An LLC with 2 or more Members is taxed as a Partnership.

Alternatively, you can ask the IRS to tax your LLC like a Corporation. There are two types of corporate taxation available for an LLC:

• An LLC taxed as a C-Corporation, or more technically known as an LLC taxed under Subchapter C of the Internal Revenue Code.

• An LLC taxed as an S-Corporation, or more technically known as an LLC taxed under Subchapter S of the Internal Revenue Code.

In this article, we will discuss an LLC being taxed as a C-Corporation.

Please note, the following sections are brief overviews and are not exhaustive. As mentioned earlier, you will need to speak with an accountant and/or tax attorney to discuss the details that are unique to your business.

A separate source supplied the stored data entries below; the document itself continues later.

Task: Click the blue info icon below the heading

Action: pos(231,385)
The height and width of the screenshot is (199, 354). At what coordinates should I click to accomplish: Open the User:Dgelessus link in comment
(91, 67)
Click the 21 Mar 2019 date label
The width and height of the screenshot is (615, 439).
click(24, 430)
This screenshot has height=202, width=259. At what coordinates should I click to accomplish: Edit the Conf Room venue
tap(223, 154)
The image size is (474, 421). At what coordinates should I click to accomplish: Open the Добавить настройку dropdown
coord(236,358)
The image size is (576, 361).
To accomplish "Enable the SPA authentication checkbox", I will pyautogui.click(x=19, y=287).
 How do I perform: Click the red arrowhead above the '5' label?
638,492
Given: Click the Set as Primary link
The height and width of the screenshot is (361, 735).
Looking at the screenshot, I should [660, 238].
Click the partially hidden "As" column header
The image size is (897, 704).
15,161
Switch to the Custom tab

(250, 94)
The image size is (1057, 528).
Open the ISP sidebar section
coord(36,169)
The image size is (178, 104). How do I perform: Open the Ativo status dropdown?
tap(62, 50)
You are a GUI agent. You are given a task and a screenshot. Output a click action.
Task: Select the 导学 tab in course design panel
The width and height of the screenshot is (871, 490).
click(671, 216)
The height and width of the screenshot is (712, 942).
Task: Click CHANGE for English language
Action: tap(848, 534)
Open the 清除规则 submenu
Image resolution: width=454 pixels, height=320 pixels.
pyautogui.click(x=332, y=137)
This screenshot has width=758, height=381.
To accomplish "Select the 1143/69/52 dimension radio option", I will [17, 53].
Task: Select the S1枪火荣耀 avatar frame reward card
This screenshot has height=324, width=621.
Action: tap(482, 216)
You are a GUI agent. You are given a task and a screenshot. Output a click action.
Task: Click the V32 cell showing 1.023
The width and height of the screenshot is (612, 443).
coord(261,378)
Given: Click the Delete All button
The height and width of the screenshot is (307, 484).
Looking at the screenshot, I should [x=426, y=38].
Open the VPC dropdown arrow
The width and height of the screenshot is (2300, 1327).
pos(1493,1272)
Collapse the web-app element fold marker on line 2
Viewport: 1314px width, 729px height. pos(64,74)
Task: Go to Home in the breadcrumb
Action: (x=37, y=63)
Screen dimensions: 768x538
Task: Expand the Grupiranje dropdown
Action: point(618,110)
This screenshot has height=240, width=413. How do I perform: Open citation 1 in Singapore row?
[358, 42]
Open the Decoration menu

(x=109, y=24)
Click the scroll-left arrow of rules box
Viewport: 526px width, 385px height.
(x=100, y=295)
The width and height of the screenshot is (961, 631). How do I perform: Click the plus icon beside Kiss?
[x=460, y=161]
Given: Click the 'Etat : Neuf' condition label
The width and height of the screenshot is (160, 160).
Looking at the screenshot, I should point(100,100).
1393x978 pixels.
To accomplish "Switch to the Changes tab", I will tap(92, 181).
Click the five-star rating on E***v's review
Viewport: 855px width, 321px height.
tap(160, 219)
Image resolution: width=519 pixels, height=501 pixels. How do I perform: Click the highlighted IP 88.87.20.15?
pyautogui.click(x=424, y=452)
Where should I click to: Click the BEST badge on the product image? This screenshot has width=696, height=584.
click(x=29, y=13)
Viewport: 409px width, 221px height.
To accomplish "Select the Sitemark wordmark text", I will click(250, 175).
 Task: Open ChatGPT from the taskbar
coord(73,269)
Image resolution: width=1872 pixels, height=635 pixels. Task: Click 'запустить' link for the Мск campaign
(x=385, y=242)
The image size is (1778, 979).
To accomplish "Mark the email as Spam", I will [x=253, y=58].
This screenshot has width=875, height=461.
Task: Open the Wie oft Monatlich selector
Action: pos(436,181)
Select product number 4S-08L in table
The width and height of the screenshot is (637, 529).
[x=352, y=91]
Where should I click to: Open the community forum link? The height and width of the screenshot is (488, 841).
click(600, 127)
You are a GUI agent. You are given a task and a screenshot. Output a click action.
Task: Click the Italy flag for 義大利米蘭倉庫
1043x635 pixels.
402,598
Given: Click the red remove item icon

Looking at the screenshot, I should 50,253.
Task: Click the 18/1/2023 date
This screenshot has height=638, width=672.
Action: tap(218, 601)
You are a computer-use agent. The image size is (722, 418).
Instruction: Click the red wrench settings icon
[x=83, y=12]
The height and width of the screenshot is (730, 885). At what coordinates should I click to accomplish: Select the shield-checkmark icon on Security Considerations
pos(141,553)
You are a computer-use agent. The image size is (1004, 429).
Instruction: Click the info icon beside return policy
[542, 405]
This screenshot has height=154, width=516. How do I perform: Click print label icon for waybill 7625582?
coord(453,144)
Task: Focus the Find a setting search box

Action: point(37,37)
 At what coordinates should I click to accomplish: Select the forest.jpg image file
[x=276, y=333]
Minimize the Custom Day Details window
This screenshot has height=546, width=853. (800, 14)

Disadvantages of an LLC taxed as a C-Corp

Disadvantage: Double Taxation

This is the most commonly known disadvantage. Owners (shareholders) of an LLC/C-Corp pay taxes on two levels:

  • corporate
  • and individual

The LLC/C-Corp pays corporate taxes (current nominal rate is 21%) on its taxable earnings and then distributes money to its owners either by a dividend or a salary.

Either way, in addition to the LLC/C-Corp paying corporate taxes, the owners then pay taxes again at the individual level:

    • A dividend is considered ordinary income and is taxed at 10% to 37%, depending on the owner’s tax bracket.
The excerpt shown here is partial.